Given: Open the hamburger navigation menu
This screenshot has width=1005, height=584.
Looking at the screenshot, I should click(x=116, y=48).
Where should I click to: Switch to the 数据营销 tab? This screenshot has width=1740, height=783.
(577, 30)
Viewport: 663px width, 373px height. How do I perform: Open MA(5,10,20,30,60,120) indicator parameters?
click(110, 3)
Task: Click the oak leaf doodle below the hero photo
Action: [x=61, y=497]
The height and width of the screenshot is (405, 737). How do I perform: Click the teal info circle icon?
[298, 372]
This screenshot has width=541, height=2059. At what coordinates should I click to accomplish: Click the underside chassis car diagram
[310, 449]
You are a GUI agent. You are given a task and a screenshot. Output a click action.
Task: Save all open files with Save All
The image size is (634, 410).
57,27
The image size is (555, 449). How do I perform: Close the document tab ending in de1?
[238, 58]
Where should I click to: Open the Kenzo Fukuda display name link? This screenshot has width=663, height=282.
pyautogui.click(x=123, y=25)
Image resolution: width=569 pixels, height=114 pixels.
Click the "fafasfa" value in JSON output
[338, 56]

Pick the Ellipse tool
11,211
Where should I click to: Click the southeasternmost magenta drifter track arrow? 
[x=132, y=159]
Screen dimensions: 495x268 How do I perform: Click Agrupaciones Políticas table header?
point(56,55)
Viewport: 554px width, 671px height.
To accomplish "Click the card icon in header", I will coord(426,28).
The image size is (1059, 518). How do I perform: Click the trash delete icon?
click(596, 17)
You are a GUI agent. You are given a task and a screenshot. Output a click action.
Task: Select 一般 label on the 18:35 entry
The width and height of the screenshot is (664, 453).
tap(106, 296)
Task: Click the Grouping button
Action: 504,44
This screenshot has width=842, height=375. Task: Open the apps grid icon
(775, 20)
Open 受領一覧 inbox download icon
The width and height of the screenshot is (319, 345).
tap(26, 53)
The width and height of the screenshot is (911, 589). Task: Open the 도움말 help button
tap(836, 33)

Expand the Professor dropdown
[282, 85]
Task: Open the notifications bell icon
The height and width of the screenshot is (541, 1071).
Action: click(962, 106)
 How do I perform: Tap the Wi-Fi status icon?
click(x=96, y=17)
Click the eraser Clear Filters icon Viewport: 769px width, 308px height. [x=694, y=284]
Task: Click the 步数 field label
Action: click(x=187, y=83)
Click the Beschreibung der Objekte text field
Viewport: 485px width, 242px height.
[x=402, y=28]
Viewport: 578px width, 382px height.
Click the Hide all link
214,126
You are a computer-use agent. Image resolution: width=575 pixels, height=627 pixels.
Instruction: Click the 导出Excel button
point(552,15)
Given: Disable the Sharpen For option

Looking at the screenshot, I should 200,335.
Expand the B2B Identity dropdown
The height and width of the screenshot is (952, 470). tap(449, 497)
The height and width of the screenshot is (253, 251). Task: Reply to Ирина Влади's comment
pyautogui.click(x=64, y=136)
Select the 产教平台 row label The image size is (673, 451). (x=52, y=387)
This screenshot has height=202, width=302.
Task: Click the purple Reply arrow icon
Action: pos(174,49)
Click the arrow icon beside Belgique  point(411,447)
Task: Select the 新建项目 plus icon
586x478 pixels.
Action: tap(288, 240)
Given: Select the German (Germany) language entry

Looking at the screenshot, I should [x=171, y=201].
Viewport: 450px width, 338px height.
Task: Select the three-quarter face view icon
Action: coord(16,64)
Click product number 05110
***
→ **Work request**: Word for word, restate the material above.

→ **Task result**:
Given: Open the hamburger navigation menu
This screenshot has width=1005, height=584.
Looking at the screenshot, I should click(x=116, y=48).
Where should I click to: Switch to the 数据营销 tab? This screenshot has width=1740, height=783.
(577, 30)
Viewport: 663px width, 373px height. How do I perform: Open MA(5,10,20,30,60,120) indicator parameters?
click(110, 3)
Task: Click the oak leaf doodle below the hero photo
Action: [x=61, y=497]
The height and width of the screenshot is (405, 737). How do I perform: Click the teal info circle icon?
[298, 372]
This screenshot has width=541, height=2059. At what coordinates should I click to accomplish: Click the underside chassis car diagram
[310, 449]
You are a GUI agent. You are given a task and a screenshot. Output a click action.
Task: Save all open files with Save All
The image size is (634, 410).
57,27
The image size is (555, 449). How do I perform: Close the document tab ending in de1?
[238, 58]
Where should I click to: Open the Kenzo Fukuda display name link? This screenshot has width=663, height=282.
pyautogui.click(x=123, y=25)
Image resolution: width=569 pixels, height=114 pixels.
Click the "fafasfa" value in JSON output
[338, 56]

Pick the Ellipse tool
11,211
Where should I click to: Click the southeasternmost magenta drifter track arrow? 
[x=132, y=159]
Screen dimensions: 495x268 How do I perform: Click Agrupaciones Políticas table header?
point(56,55)
Viewport: 554px width, 671px height.
To accomplish "Click the card icon in header", I will coord(426,28).
The image size is (1059, 518). How do I perform: Click the trash delete icon?
click(596, 17)
You are a GUI agent. You are given a task and a screenshot. Output a click action.
Task: Select 一般 label on the 18:35 entry
The width and height of the screenshot is (664, 453).
tap(106, 296)
Task: Click the Grouping button
Action: 504,44
This screenshot has width=842, height=375. Task: Open the apps grid icon
(775, 20)
Open 受領一覧 inbox download icon
The width and height of the screenshot is (319, 345).
tap(26, 53)
The width and height of the screenshot is (911, 589). Task: Open the 도움말 help button
tap(836, 33)

Expand the Professor dropdown
[282, 85]
Task: Open the notifications bell icon
The height and width of the screenshot is (541, 1071).
Action: click(962, 106)
 How do I perform: Tap the Wi-Fi status icon?
click(x=96, y=17)
Click the eraser Clear Filters icon Viewport: 769px width, 308px height. [x=694, y=284]
Task: Click the 步数 field label
Action: click(x=187, y=83)
Click the Beschreibung der Objekte text field
Viewport: 485px width, 242px height.
[x=402, y=28]
Viewport: 578px width, 382px height.
Click the Hide all link
214,126
You are a computer-use agent. Image resolution: width=575 pixels, height=627 pixels.
Instruction: Click the 导出Excel button
point(552,15)
Given: Disable the Sharpen For option

Looking at the screenshot, I should 200,335.
Expand the B2B Identity dropdown
The height and width of the screenshot is (952, 470). tap(449, 497)
The height and width of the screenshot is (253, 251). Task: Reply to Ирина Влади's comment
pyautogui.click(x=64, y=136)
Select the 产教平台 row label The image size is (673, 451). (x=52, y=387)
This screenshot has height=202, width=302.
Task: Click the purple Reply arrow icon
Action: pos(174,49)
Click the arrow icon beside Belgique  point(411,447)
Task: Select the 新建项目 plus icon
586x478 pixels.
Action: tap(288, 240)
Given: Select the German (Germany) language entry

Looking at the screenshot, I should [x=171, y=201].
Viewport: 450px width, 338px height.
Task: Select the three-quarter face view icon
Action: coord(16,64)
Click product number 05110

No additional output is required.